Les méthodes formelles souffrent moins de ces limitations et dessinent un chemin vers le logiciel zéro défaut. Cependant, elles sont longtemps restées à l’état de curiosités académiques, tant les objets mathématiques correspondant à un programme réaliste sont énormes et difficiles à manier. Il a fallu développer des outils de vérification formelle qui automatisent une grande partie des raisonnements pour permettre les premières utilisations systématiques de méthodes formelles pour des logiciels critiques, dans le ferroviaire, l’avionique, et le nucléaire. Citons comme exemples de telles utilisations le pilotage automatique de la ligne 14 du métro parisien, les commandes électroniques de vol des avions Airbus A380 et A350, et les fonctions cryptographiques au cœur de la sécurité du navigateur Web Firefox. Ma principale contribution à cet effort est d’étendre la vérification formelle du logiciel critique lui-même aux outils informatiques (compilateurs, générateurs de code, analyseurs statiques) qui participent à sa production et sa vérification.

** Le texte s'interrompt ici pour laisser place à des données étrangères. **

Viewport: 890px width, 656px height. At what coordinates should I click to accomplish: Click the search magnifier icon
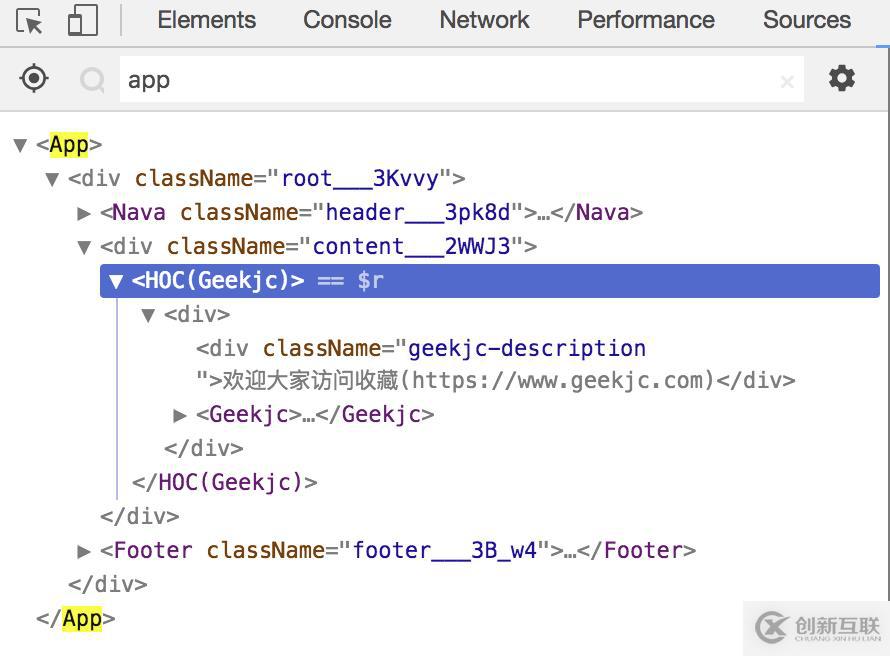coord(93,80)
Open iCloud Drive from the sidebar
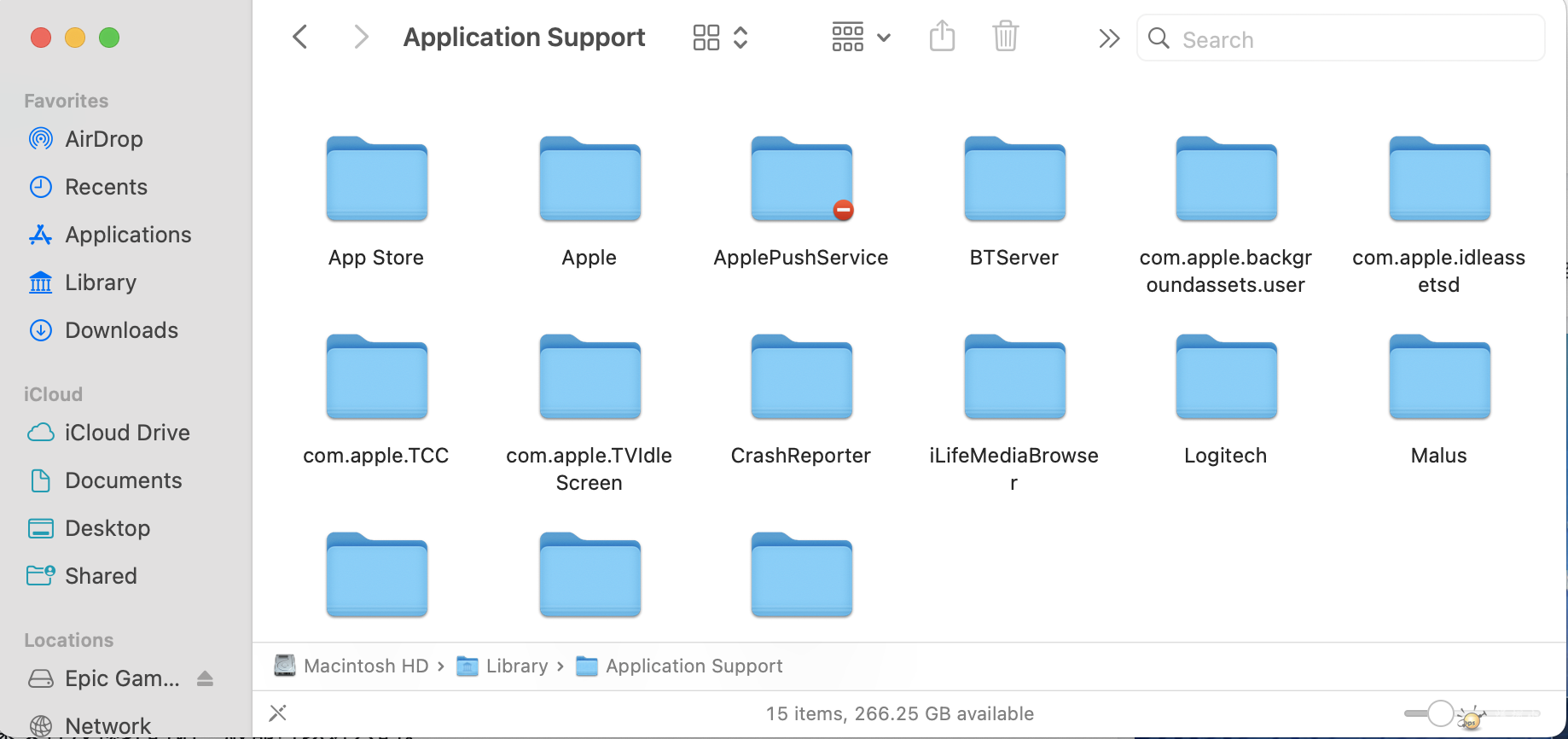The width and height of the screenshot is (1568, 739). click(x=127, y=433)
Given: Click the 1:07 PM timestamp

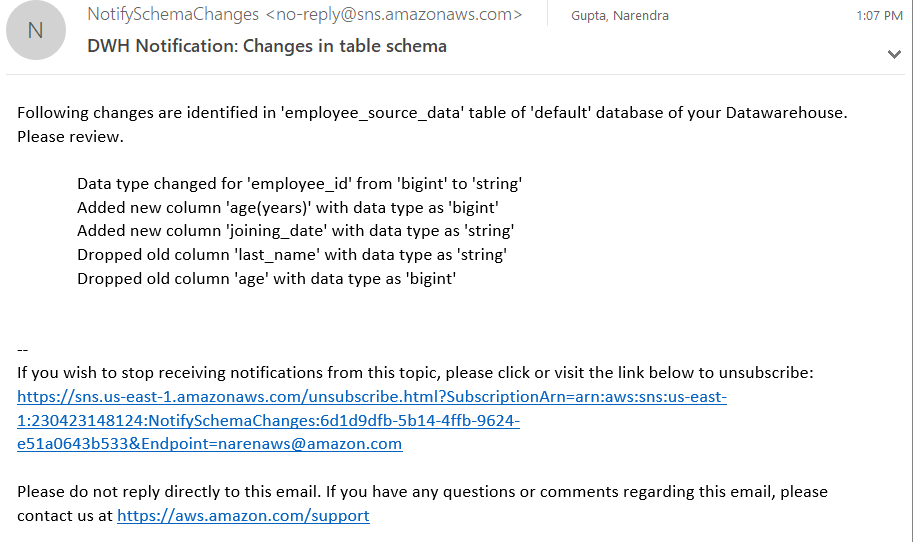Looking at the screenshot, I should tap(879, 16).
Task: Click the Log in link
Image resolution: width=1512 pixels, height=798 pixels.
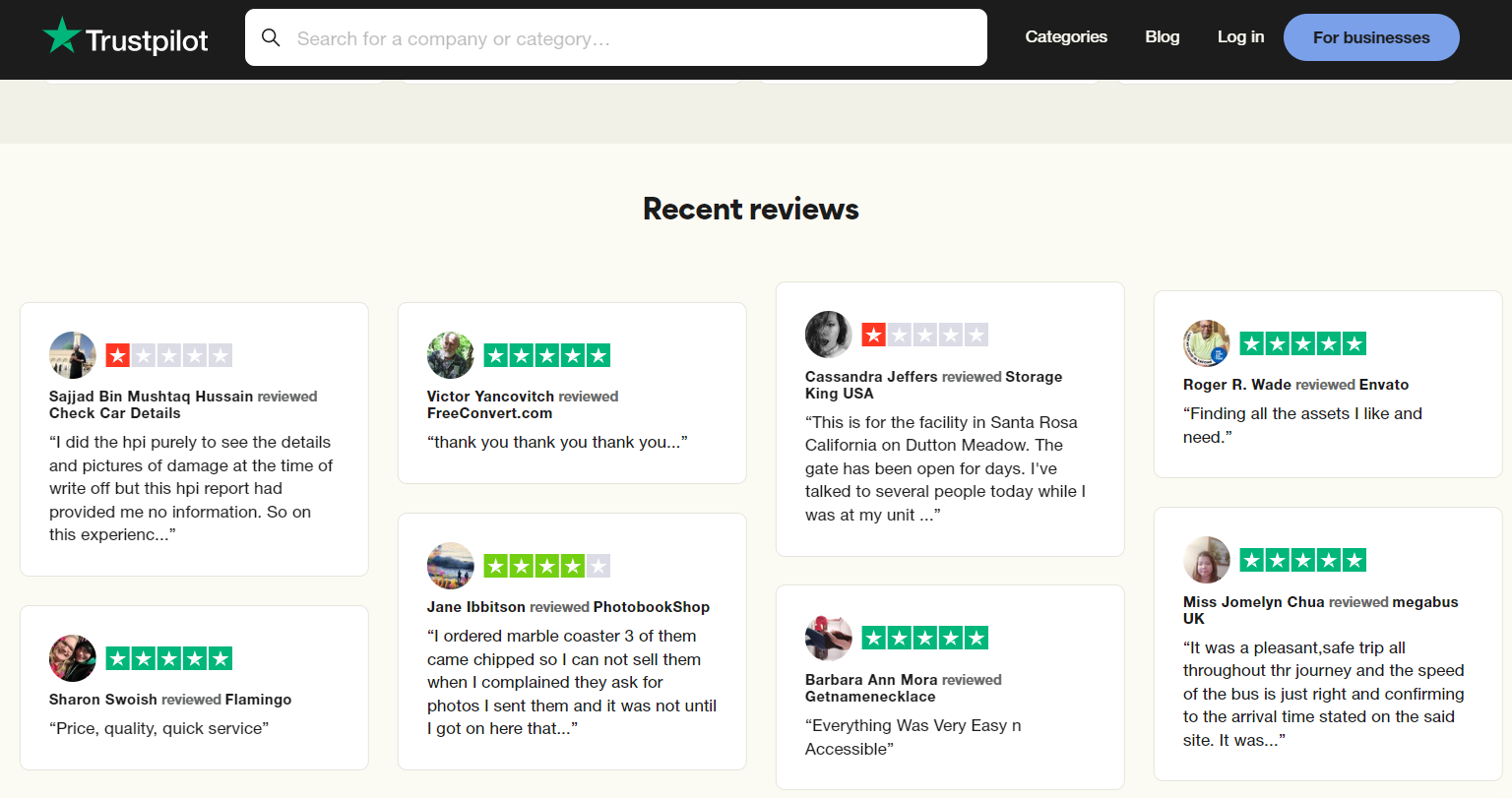Action: click(x=1240, y=36)
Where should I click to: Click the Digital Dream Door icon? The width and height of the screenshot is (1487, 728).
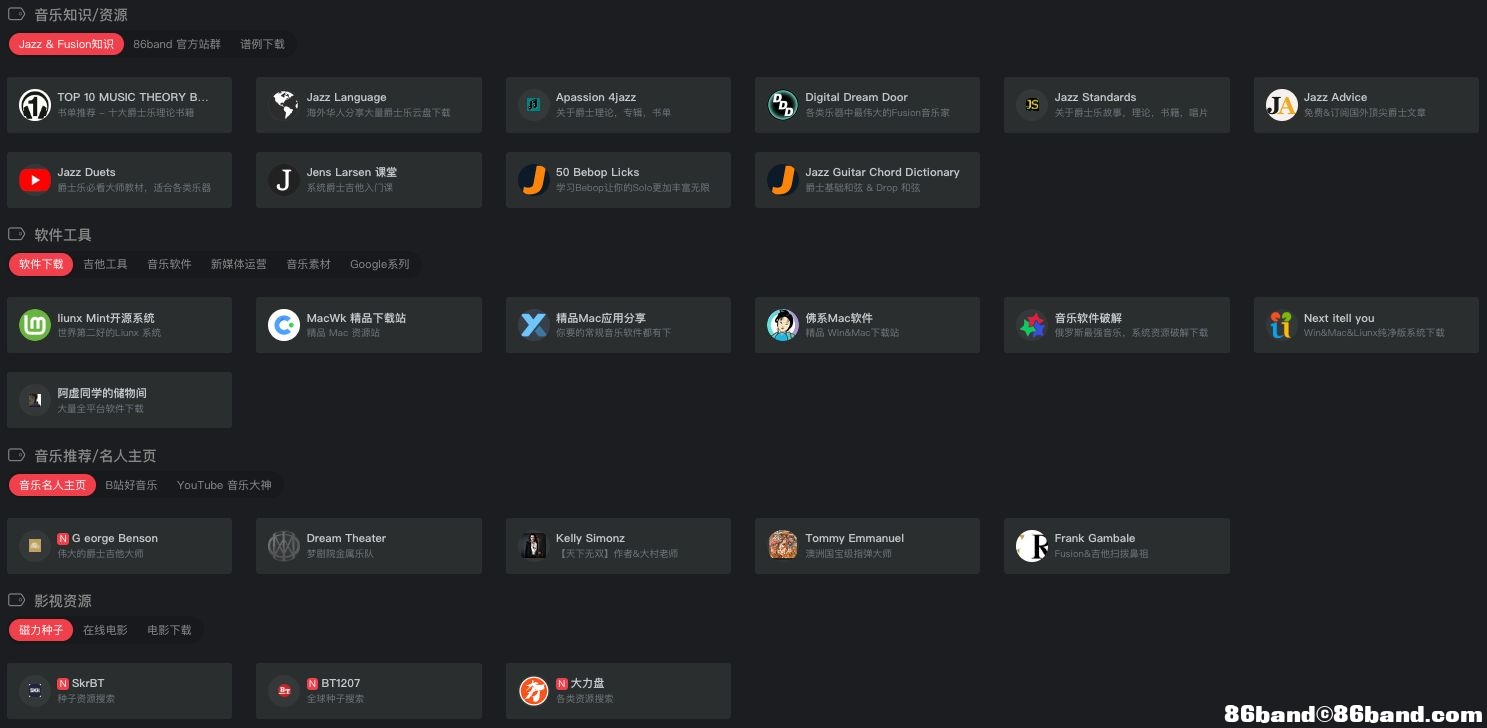pos(782,105)
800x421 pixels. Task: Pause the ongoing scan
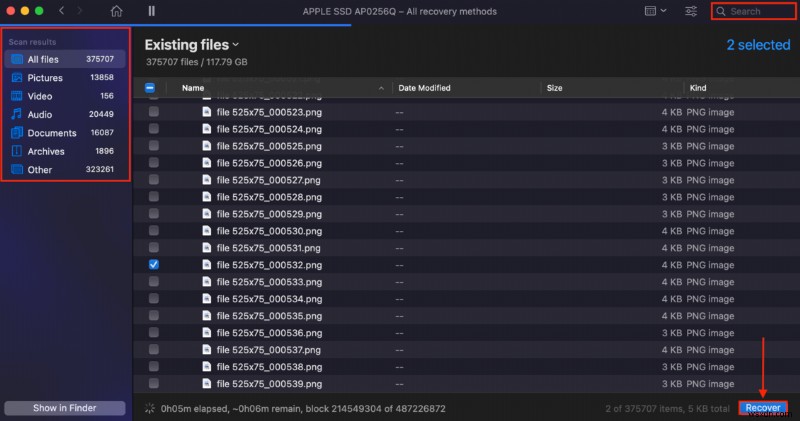point(151,11)
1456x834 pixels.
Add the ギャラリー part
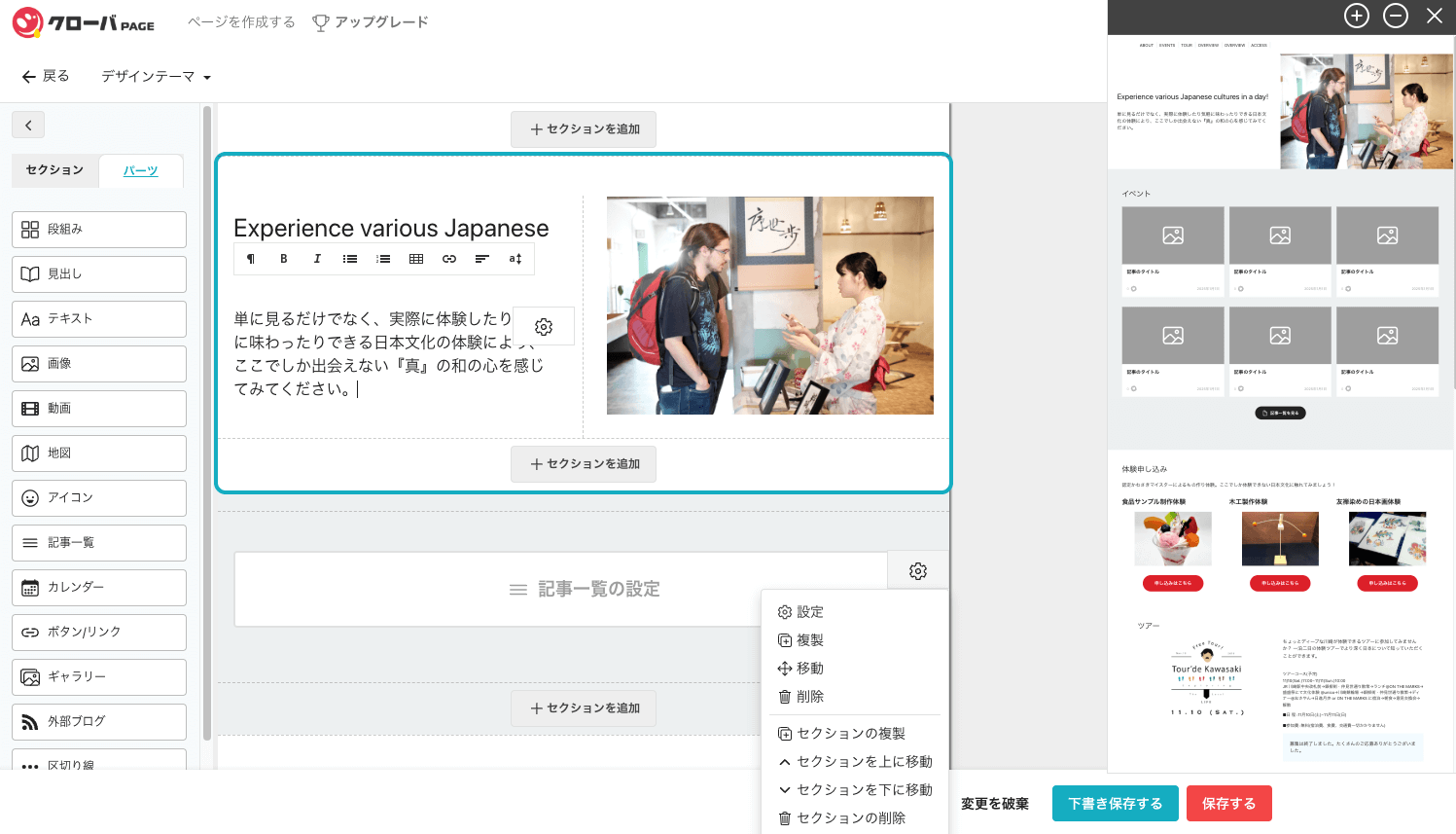(99, 676)
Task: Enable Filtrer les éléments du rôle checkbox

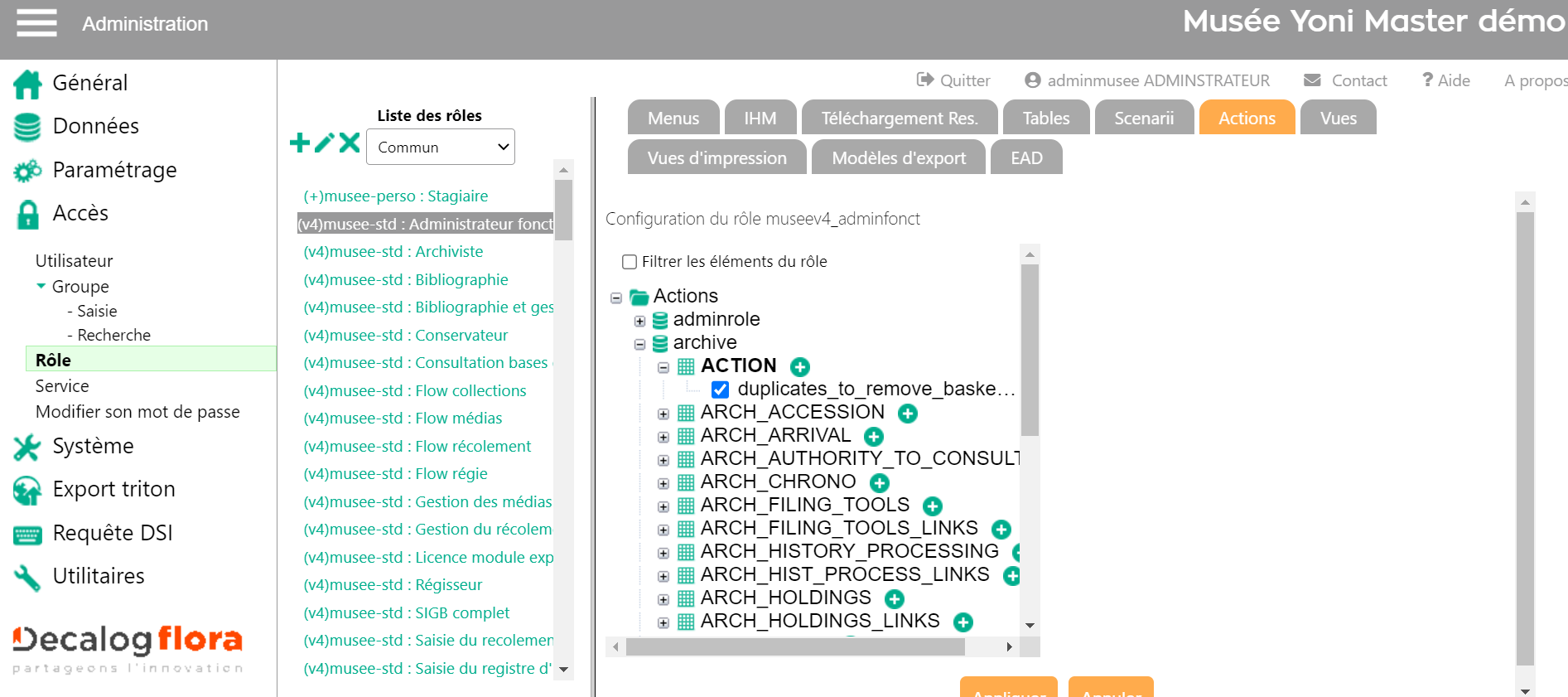Action: click(x=630, y=262)
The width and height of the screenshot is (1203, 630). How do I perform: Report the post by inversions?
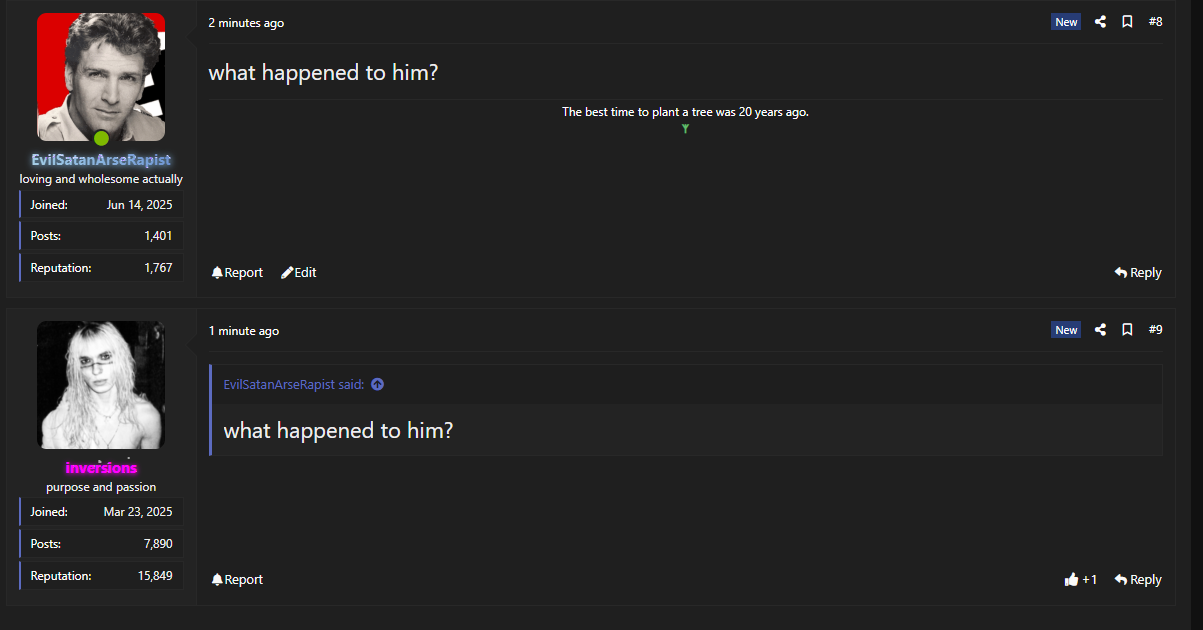click(237, 580)
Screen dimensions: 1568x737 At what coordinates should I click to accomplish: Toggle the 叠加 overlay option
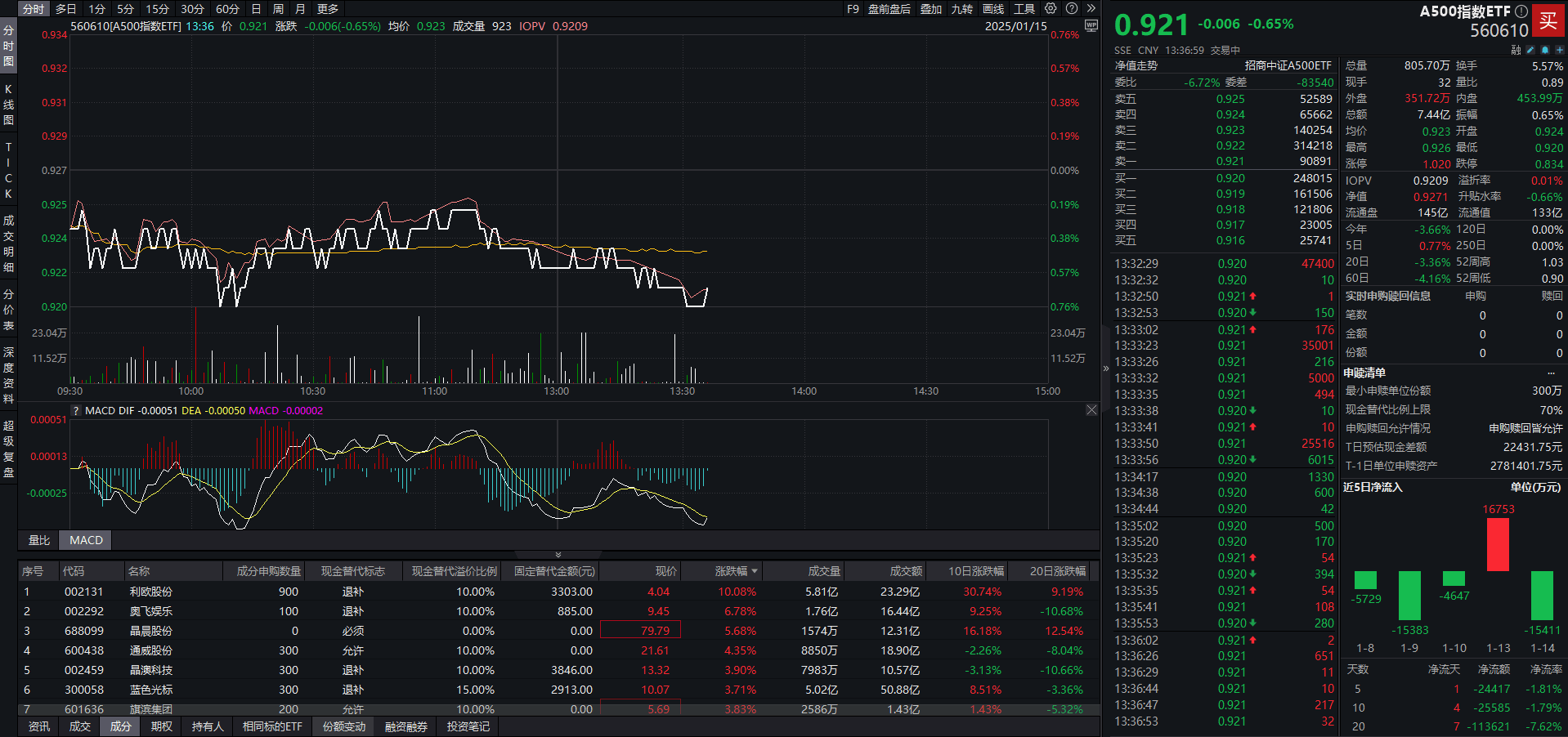click(x=931, y=9)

L’émergence des outils de vérification formelle est un des résultats majeurs de la science informatique des vingt dernières années. Cependant, beaucoup reste à faire pour étendre et faciliter l’utilisation de ces méthodes formelles. Il faut mieux prendre en compte les nouveaux impératifs de sécurité, notamment le respect de la vie privée ; les attaques comme Spectre, qui exploitent les fuites d’information provenant des processeurs multicœurs modernes ; les algorithmes distribués comme dans les applications Web et les blockchains[ii]; et les réseaux de neurones et autres systèmes pour l’intelligence artificielle qui ne sont plus complètement écrits, mais en grande partie appris à partir d’exemples. Beaucoup de travaux de recherche en perspective, mais toujours l’espoir, grâce à la rigueur des mathématiques et à la puissance des outils informatiques, de maîtriser entièrement le logiciel dans toute sa complexité.

Pr Xavier Leroy
Chaire Sciences du logiciel

 

[i]  Technique d’attaque courante de la cybercriminalité, le rançongiciel ou ransomware consiste en l’envoi à la victime d’un logiciel malveillant qui chiffre l’ensemble de ses données et lui demande une rançon en échange du mot de passe de déchiffrement (source : Agence nationale de la sécurité des systèmes d’information – ANSSI).

[ii] Mode de stockage et de transmission de données sous forme de blocs liés les uns aux autres et protégés contre toute modification.